(Collected data entries)
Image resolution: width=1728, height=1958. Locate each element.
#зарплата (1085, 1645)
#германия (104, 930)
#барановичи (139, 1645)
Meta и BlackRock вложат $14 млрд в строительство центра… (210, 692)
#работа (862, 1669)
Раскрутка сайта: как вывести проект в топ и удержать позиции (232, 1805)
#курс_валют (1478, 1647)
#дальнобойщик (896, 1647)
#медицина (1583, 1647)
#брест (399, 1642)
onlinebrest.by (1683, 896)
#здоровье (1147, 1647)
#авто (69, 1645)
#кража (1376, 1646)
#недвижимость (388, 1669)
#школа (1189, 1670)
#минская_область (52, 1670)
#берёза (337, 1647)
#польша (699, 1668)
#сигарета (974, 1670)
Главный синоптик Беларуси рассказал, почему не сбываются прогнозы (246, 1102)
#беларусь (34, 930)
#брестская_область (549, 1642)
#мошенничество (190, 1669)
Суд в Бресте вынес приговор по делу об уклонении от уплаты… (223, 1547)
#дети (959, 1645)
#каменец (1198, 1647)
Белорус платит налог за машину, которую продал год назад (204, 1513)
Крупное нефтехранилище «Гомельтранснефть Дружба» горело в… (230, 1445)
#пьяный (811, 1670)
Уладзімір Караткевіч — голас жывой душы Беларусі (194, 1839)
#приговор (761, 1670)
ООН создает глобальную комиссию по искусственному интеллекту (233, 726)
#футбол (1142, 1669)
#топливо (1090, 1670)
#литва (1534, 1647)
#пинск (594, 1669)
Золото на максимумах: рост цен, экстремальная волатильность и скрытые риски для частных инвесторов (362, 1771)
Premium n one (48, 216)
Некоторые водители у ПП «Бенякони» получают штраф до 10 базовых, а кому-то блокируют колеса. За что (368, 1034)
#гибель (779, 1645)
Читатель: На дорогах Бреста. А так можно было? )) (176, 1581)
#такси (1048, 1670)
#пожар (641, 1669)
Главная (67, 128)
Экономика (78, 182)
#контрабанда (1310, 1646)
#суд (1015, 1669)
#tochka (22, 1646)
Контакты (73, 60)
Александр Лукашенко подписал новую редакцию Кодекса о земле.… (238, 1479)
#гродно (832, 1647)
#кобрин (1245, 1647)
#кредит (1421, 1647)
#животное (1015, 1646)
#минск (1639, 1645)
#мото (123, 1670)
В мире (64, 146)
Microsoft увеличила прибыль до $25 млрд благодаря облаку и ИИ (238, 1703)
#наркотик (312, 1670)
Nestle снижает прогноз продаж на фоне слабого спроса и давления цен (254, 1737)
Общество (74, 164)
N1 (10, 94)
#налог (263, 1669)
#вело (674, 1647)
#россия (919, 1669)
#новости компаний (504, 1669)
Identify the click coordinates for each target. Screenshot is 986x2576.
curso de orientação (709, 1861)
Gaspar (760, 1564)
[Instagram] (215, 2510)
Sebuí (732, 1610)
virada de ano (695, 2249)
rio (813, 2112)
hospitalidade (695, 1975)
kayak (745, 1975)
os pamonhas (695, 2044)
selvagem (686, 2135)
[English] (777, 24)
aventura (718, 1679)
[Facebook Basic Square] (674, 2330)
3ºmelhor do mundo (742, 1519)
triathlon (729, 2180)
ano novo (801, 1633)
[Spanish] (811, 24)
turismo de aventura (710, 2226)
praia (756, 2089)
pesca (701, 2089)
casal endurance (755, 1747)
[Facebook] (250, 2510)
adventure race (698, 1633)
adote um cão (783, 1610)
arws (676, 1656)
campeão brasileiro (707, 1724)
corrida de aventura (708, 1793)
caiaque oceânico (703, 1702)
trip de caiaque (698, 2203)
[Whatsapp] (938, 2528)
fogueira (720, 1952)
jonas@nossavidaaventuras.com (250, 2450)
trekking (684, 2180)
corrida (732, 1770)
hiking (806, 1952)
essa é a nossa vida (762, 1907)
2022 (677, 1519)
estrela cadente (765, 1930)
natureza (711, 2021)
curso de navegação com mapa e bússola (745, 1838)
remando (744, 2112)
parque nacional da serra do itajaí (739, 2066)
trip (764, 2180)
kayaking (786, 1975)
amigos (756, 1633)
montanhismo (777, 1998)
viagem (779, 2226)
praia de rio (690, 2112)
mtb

→ **ACTION ITEM**:
In full and without changes, give the data above once more.

→ **ANSWER SPACE**:
Image resolution: width=1728, height=1958. Locate each element.
#зарплата (1085, 1645)
#германия (104, 930)
#барановичи (139, 1645)
Meta и BlackRock вложат $14 млрд в строительство центра… (210, 692)
#работа (862, 1669)
Раскрутка сайта: как вывести проект в топ и удержать позиции (232, 1805)
#курс_валют (1478, 1647)
#дальнобойщик (896, 1647)
#медицина (1583, 1647)
#брест (399, 1642)
onlinebrest.by (1683, 896)
#здоровье (1147, 1647)
#авто (69, 1645)
#кража (1376, 1646)
#недвижимость (388, 1669)
#школа (1189, 1670)
#минская_область (52, 1670)
#берёза (337, 1647)
#польша (699, 1668)
#сигарета (974, 1670)
Главный синоптик Беларуси рассказал, почему не сбываются прогнозы (246, 1102)
#беларусь (34, 930)
#брестская_область (549, 1642)
#мошенничество (190, 1669)
Суд в Бресте вынес приговор по делу об уклонении от уплаты… (223, 1547)
#дети (959, 1645)
#каменец (1198, 1647)
Белорус платит налог за машину, которую продал год назад (204, 1513)
Крупное нефтехранилище «Гомельтранснефть Дружба» горело в… (230, 1445)
#пьяный (811, 1670)
Уладзімір Караткевіч — голас жывой душы Беларусі (194, 1839)
#приговор (761, 1670)
ООН создает глобальную комиссию по искусственному интеллекту (233, 726)
#футбол (1142, 1669)
#топливо (1090, 1670)
#литва (1534, 1647)
#пинск (594, 1669)
Золото на максимумах: рост цен, экстремальная волатильность и скрытые риски для частных инвесторов (362, 1771)
Premium n one (48, 216)
Некоторые водители у ПП «Бенякони» получают штраф до 10 базовых, а кому-то блокируют колеса. За что (368, 1034)
#гибель (779, 1645)
Читатель: На дорогах Бреста. А так можно было? )) (176, 1581)
#такси (1048, 1670)
#пожар (641, 1669)
Главная (67, 128)
Экономика (78, 182)
#контрабанда (1310, 1646)
#суд (1015, 1669)
#tochka (22, 1646)
Контакты (73, 60)
Александр Лукашенко подписал новую редакцию Кодекса о земле.… (238, 1479)
#гродно (832, 1647)
#кобрин (1245, 1647)
#кредит (1421, 1647)
#животное (1015, 1646)
#минск (1639, 1645)
#мото (123, 1670)
В мире (64, 146)
Microsoft увеличила прибыль до $25 млрд благодаря облаку и ИИ (238, 1703)
#наркотик (312, 1670)
Nestle снижает прогноз продаж на фоне слабого спроса и давления цен (254, 1737)
Общество (74, 164)
N1 (10, 94)
#налог (263, 1669)
#вело (674, 1647)
#россия (919, 1669)
#новости компаний (504, 1669)
Identify the click coordinates for each target. Screenshot is 986x2576.
curso de orientação (709, 1861)
Gaspar (760, 1564)
[Instagram] (215, 2510)
Sebuí (732, 1610)
virada de ano (695, 2249)
rio (813, 2112)
hospitalidade (695, 1975)
kayak (745, 1975)
os pamonhas (695, 2044)
selvagem (686, 2135)
[English] (777, 24)
aventura (718, 1679)
[Facebook Basic Square] (674, 2330)
3ºmelhor do mundo (742, 1519)
triathlon (729, 2180)
ano novo (801, 1633)
[Spanish] (811, 24)
turismo de aventura (710, 2226)
praia (756, 2089)
pesca (701, 2089)
casal endurance (755, 1747)
[Facebook] (250, 2510)
adventure race (698, 1633)
adote um cão (783, 1610)
arws (676, 1656)
campeão brasileiro (707, 1724)
corrida de aventura (708, 1793)
caiaque oceânico (703, 1702)
trip de caiaque (698, 2203)
[Whatsapp] (938, 2528)
fogueira (720, 1952)
jonas@nossavidaaventuras.com (250, 2450)
trekking (684, 2180)
corrida (732, 1770)
hiking (806, 1952)
essa é a nossa vida (762, 1907)
2022 (677, 1519)
estrela cadente (765, 1930)
natureza (711, 2021)
curso de navegação com mapa e bússola (745, 1838)
remando (744, 2112)
parque nacional da serra do itajaí (739, 2066)
trip (764, 2180)
kayaking (786, 1975)
amigos (756, 1633)
montanhismo (777, 1998)
viagem (779, 2226)
praia de rio (690, 2112)
mtb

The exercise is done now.